* **ACTIVITY**:
Transcribe nothing except the lines below that run from the one with "This screenshot has height=337, width=517." to the one with "The image size is (786, 448).", ends included, and do not copy any picture.

* **LISTED RECORDS**:
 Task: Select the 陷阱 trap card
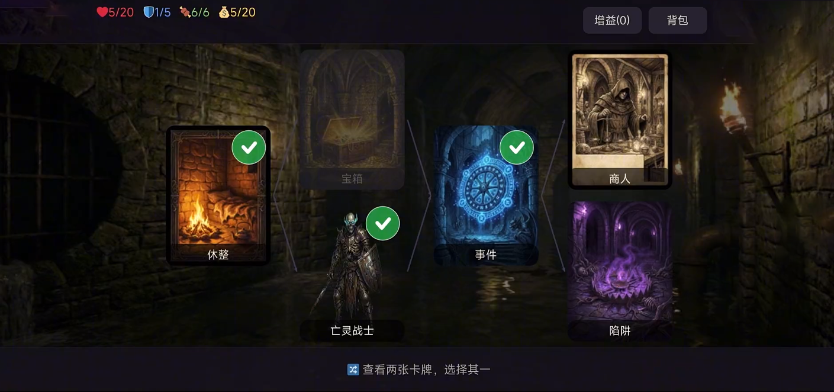pos(620,271)
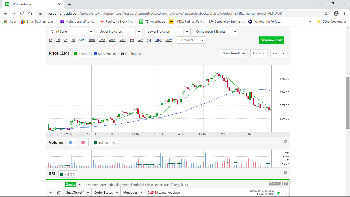The image size is (350, 197).
Task: Switch to the YTD time range
Action: [122, 40]
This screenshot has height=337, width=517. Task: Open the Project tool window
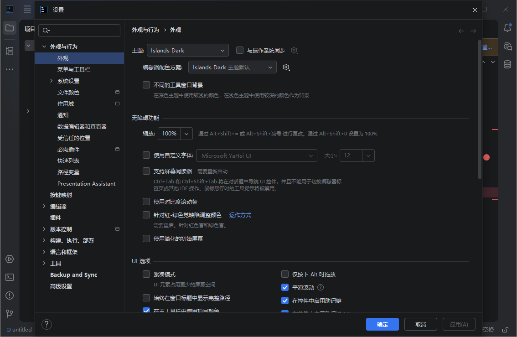click(10, 28)
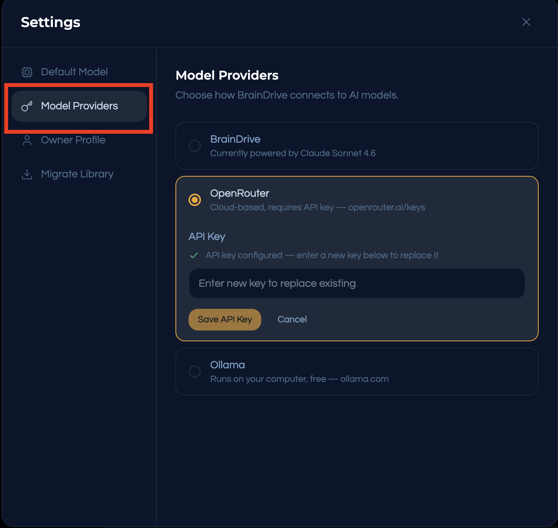Select the BrainDrive provider radio button
This screenshot has height=528, width=558.
[195, 146]
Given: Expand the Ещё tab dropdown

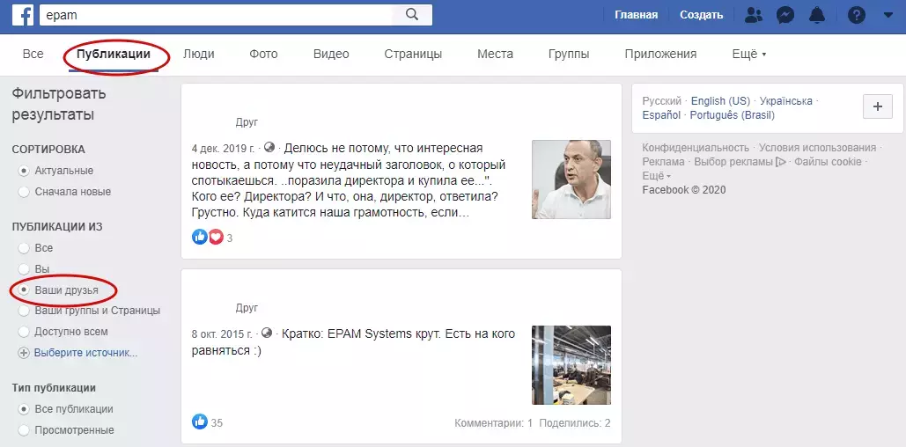Looking at the screenshot, I should [x=748, y=55].
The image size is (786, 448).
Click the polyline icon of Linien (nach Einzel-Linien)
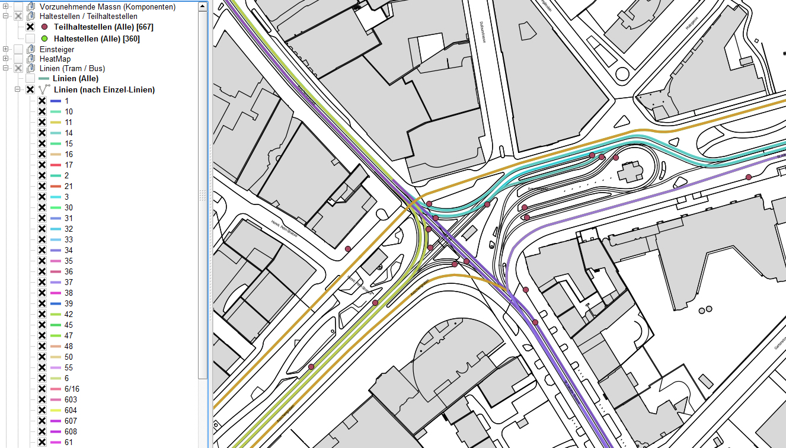pyautogui.click(x=44, y=89)
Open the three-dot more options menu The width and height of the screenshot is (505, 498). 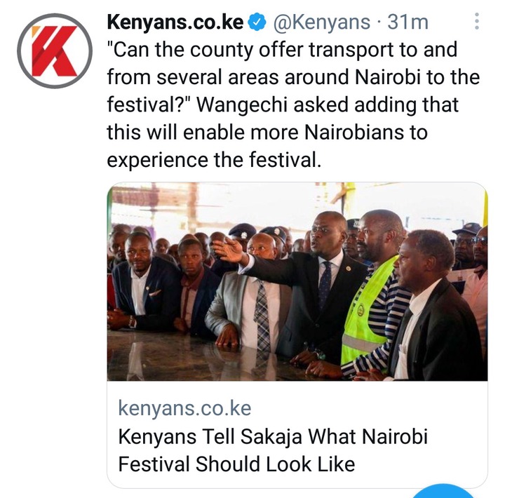click(477, 22)

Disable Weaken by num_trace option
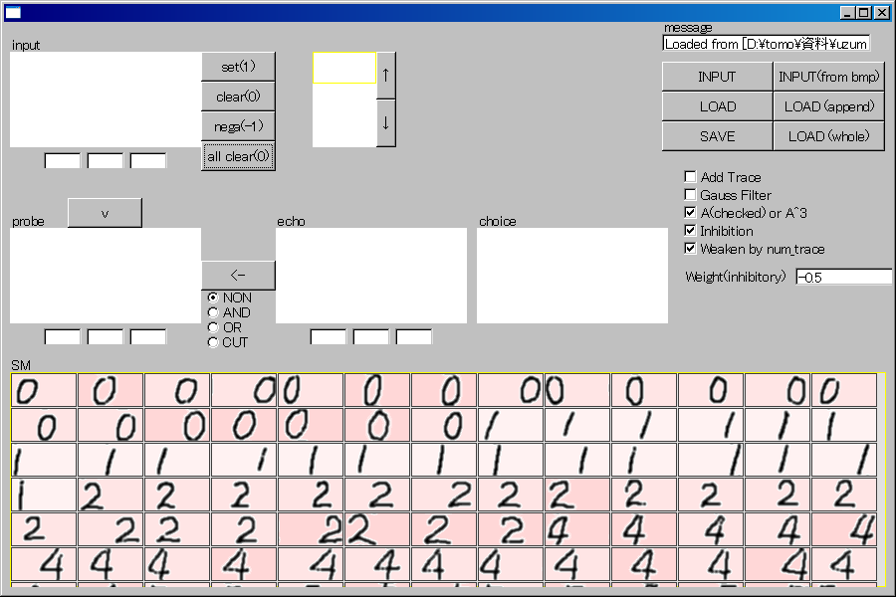coord(691,249)
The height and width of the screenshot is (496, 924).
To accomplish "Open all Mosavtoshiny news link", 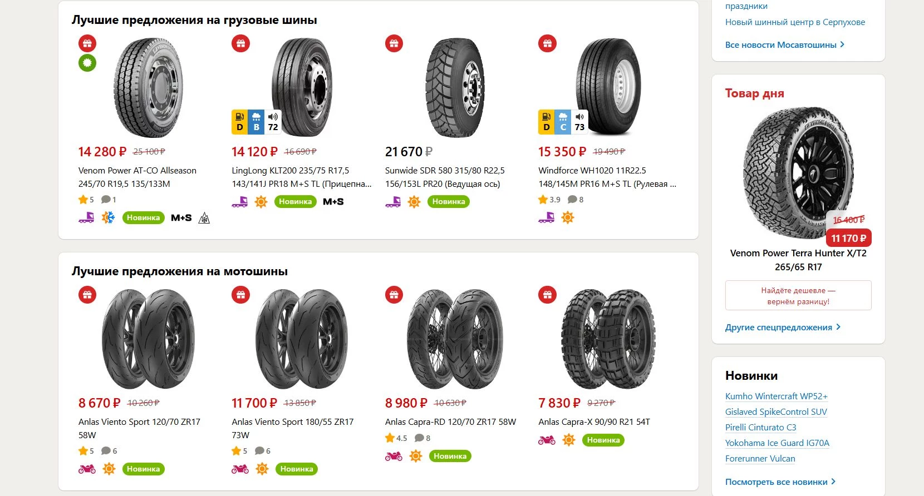I will tap(784, 45).
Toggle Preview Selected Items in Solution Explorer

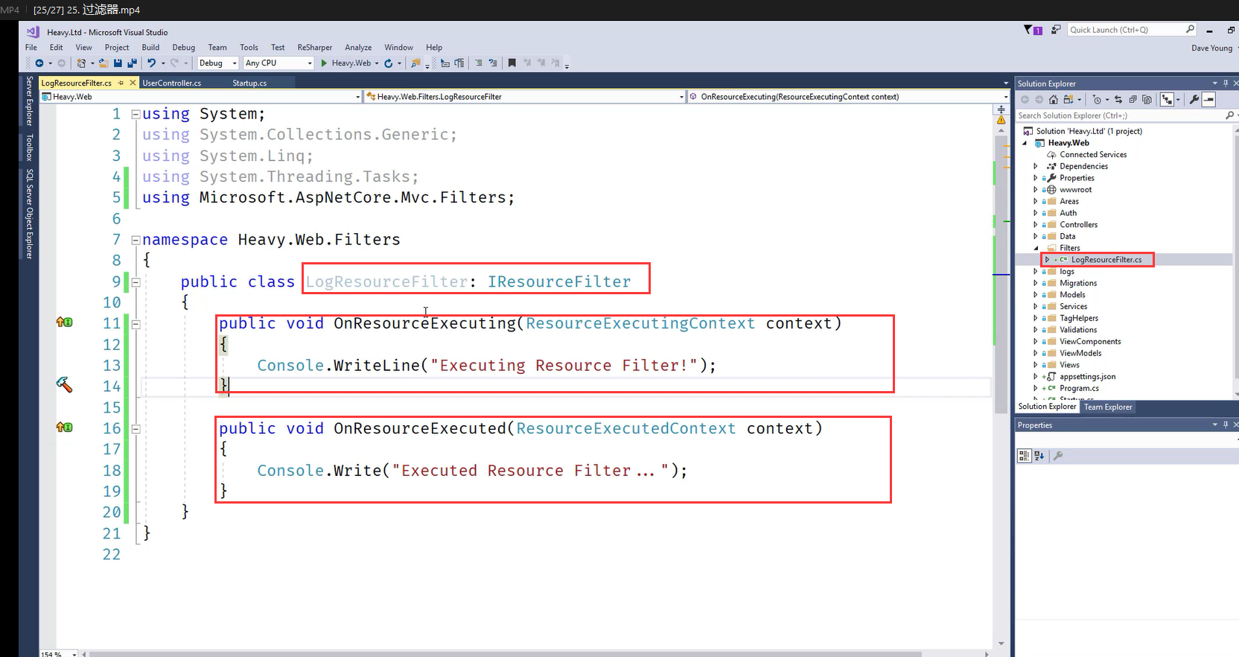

* **YOUR SOLUTION**:
This screenshot has height=337, width=517. Task: Open the Project tool window
click(10, 28)
Select the BrainDrive provider radio button
This screenshot has height=528, width=558.
[195, 146]
Given: Expand the Ещё tab dropdown

Looking at the screenshot, I should [x=748, y=55].
The image size is (786, 448).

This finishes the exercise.